The words belonged to John Steinbeck; their subject, a mysterious character known only as "Anderson," who occupies a brief and sinister role in the 1952 novel East of Eden. Steinbeck loses Anderson somewhere in the northern California woods, but not before revealing that the odd man resolved his "question" by proving that "the exterior world could be transferred to paper--not in the ghost shadings of black and white but in the colors the human eye perceives."

Scientists had experimented with the possibility of showing the world in color since even before the late 1800s--when Steinbeck set his story. But the experiment was successfully completed, more recently and less mysteriously, by two musicians--Leopold Mannes and Leopold Godowsky--working in the Rochester, New York, laboratories of the Eastman-Kodak company.

Their three-layer "subtractive" color film process, which led to the invention known as Kodachrome in 1935, delivered "the colors the human eye perceives" not just to obsessive eccentrics but to housewives, Boy Scouts and Rotarians. Today, with Kodachrome gone and Kodak reorganizing itself under Chapter 11 bankruptcy protection, it's worth remembering just what their breakthrough meant for a generation of Americans yearning to see the world for themselves.

Steinbeck himself was a man of blacks and whites. His breakthrough novel, The Grapes of Wrath, set in "dead country, burned white and gray," developed from a 1937 partnership with the photographer Horace Bristol, whose black-and-white images ofmigrant farmworkers fit well with the "straight" aesthetic popularized by the photographers then working for the Farm Security Administration's division of information. Kodak's new film made little sense for such documentarians, and they made little use of it. While a slew of new picture magazines like Life and Look strengthened photography's place as the era's prime storytelling medium, the cost and complication of reproducing pictures in color limited their commercial utility.

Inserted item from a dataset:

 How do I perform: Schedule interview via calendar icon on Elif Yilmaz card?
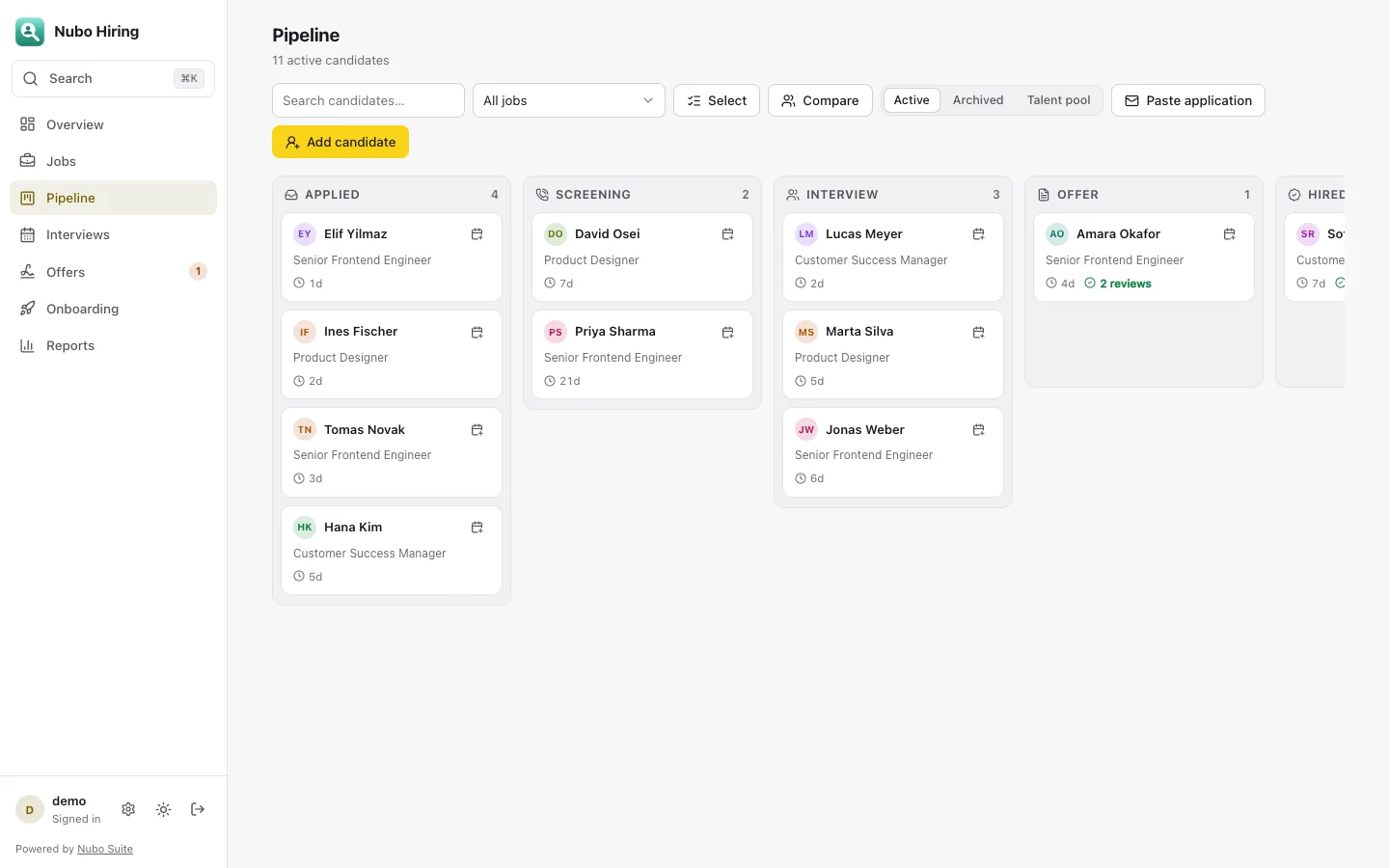tap(477, 234)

But more than practical problems kept American photographic artists and critics from taking seriously this new alternative to the "ghost shadings" that had defined photography's first century. There was something--well, less real about color. Sure, color might suit "fantasy" movies, predicted emigre German film director Ernst Lubitsch in 1934, but films that "place their emphasis on naturalism" would always demand the black and white touch. Steinbeck's mysterious rendering of the invention of color hinted at some of the same suspicion, and the writer could not have been displeased when director John Ford and cinematographer Gregg Toland chose to film his Dust Bowl novel in black and white. Photographer Walker Evans complained that color was full of "noise." Robert Frank would later insist that "black and white are the colors of photography."

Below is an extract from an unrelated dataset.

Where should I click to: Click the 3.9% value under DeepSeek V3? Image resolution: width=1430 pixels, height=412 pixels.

No, it was the amateurs who brought color out of the sorcerer's den and into the living room. Long before Kodak marketed its Instamatic camera for popular use, companies like Zeiss and Leica sold 35 mm "minicameras" to customers hoping to produce pictures as technically proficient as those made from the unwieldy large-format cameras used by professionals. And increasingly, amateur photographers--among them Steinbeck's first cousin by marriage, a Chicago businessman named Charles Cushman, who would go on to shoot more than 14,000 color images across America--loaded those cameras with rolls of color film.

Kodachrome succeeded in the market for more than simply its ability to make pretty images. Its abliity to capture the reddest reds and bluest blues released the photographic mandarins' hold on reality. What was "natural," after all, about gray? Black and white film was for the artist more concerned with calling attention to his craft than to the subject of his gaze. Kodak's Kodachrome ad copy spoke straight to the rest of us: "The subject delighted you, so out came your camera. You used care and judgment and you gave the picture the signature of your personality."

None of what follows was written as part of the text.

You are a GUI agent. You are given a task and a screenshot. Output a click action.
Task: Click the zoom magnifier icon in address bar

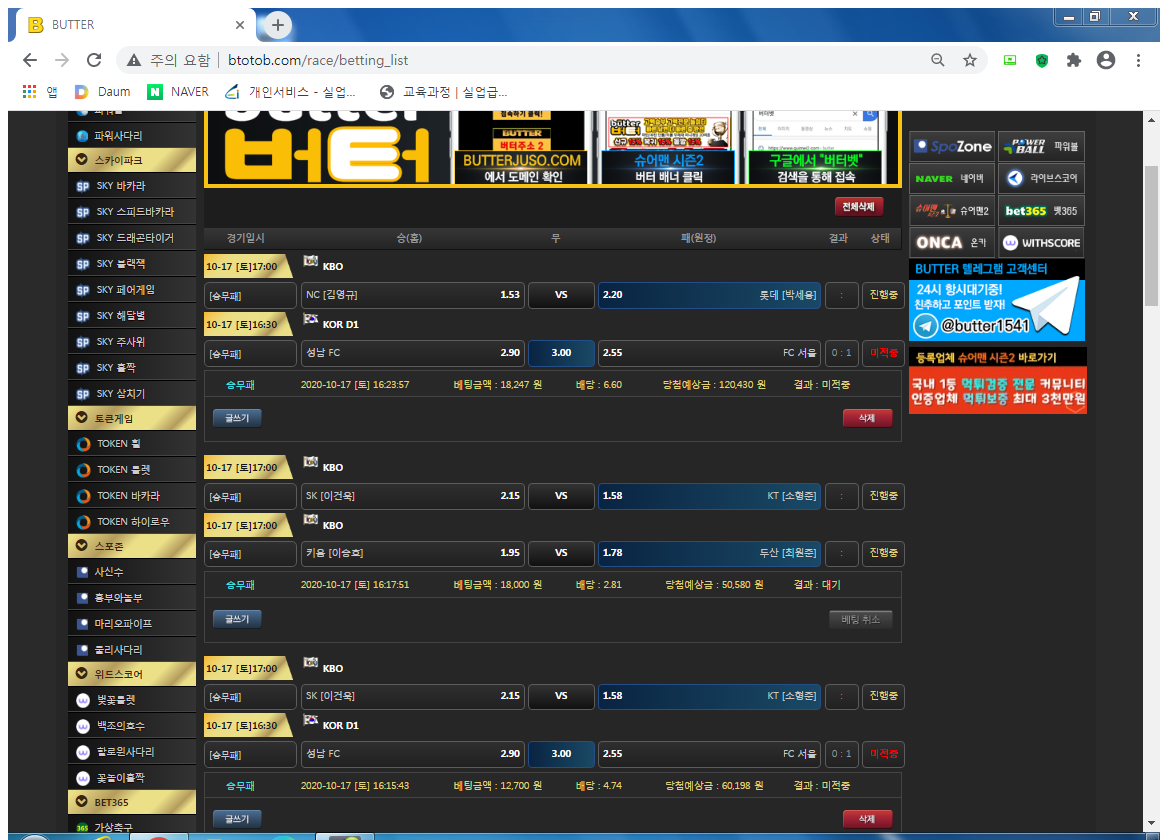tap(937, 60)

And so it was that amateurs like Cushman grabbed an early lead in the competition to record a world that "the human eye perceives." Steinbeck, who saw the shift coming, changed his ways: his Travels with Charley, published in 1962, reads like a verbal equivalent of the more prosaic and informal views captured by casual color snapshooters. "I had not heard the speech of America," the writer admits, "seen its hills and water, its color and quality of light." His efforts to do so made the book "likable and amusing," as Times critic Bosley Crowther sniffed, but not up to the great writer's usual stuff. Even today, professionals working in color risk having their images either seen as a detour into commercialized sentimentality, or assessed as ironic commentary upon vernacular, banal picture-making traditions.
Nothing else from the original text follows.